De tuinbaas schreef dat er maar heel weinig in een knapzak past. Ze reageerde op mijn vorige stukje waarin ik schreef over de soefistische opvatting dat alle spullen van een mens in een knapzak moeten passen. Ze vond het wel een mooi streven.

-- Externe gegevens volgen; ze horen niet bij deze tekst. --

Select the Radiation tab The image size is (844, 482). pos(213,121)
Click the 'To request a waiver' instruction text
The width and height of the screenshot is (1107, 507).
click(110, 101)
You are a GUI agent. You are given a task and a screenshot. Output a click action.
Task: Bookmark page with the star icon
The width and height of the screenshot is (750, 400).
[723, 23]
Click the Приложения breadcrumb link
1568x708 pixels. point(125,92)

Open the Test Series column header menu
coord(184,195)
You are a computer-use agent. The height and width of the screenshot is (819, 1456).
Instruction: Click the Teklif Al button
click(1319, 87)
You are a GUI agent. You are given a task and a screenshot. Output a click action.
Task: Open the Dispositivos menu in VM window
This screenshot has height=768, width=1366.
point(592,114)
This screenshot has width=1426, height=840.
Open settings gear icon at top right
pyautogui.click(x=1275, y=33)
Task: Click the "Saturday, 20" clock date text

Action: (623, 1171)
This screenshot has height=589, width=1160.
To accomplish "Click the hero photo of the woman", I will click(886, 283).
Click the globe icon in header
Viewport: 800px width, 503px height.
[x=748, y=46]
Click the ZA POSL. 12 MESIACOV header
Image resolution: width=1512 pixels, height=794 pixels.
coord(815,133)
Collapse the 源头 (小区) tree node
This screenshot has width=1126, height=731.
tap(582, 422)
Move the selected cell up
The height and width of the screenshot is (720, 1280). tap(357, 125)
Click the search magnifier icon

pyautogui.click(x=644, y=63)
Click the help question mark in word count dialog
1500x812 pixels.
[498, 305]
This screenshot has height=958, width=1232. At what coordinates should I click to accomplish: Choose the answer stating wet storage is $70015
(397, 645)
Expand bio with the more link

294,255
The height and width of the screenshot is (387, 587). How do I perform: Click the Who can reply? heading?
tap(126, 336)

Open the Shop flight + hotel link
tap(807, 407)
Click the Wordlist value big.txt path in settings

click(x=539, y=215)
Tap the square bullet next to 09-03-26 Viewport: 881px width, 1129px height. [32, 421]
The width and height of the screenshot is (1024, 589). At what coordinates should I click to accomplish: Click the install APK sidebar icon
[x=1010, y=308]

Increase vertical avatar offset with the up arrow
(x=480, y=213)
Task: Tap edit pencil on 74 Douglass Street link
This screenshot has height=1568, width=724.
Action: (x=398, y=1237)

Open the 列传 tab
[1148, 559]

Ik appte dat ik in Nieuwsuur Raynor Winn had gezien, de auteur van Het zoutpad over haar tocht met haar man over het honderden kilometerslange pad langs de zuidwestkust van het Verenigd Koninkrijk. Nadat ze alles kwijt zijn geraakt, gaan ze op pad met rugzak, tent, brander, te dunne slaapzakken en zakjes noedels. De tocht is zwaar en koud en hard, en tegelijkertijd zacht: ieder uur van de dag zijn ze in de natuur, ver weg van de harde geluiden, harde vormen, harde materialen en harde oordelen van de door mensen bewoonde wereld, in plaats daarvan ontvouwt zich bij iedere stap een ander landschap, vol vogels en andere dieren, hun geluiden en ritmes, het licht, de wind. Daar voelen ze zich veilig, in dorpjes en stadjes overheerst ongemak en gevaar. Een flard van wat Winn beschrijft meende ik te voelen in een van de lockdownperiodes toen ik in de snel vallende schemering nog een ommetje maakte door het poldertje en langs de rivier over stoffige paadjes ver weg van autolawaai terwijl de medemens zich had teruggetrokken in zijn huizen. Futen en meerkoeten, kabbelend water en de wind in het riet namen me op, omarmden me, ik was volkomen veilig.
Inmiddels zijn Winn en haar man niet meer dakloos, maar ze maakten inmiddels alweer twee lange tochten. Winn zegt in Nieuwsuur: ‘We zijn gemaakt, gebouwd om te lopen.’
‘Het trekt me sterk,’ appte ik de tuinbaas.
‘Maak een plan!’ schreef ze terug.
Natuurlijk, een plan. Ik begon punten op papier te zetten. ‘Punt 3: bij de tuinbaas te rade gaan hoe je dat doet, kamperen, het liefst zo licht mogelijk en zonder kou te lijden.’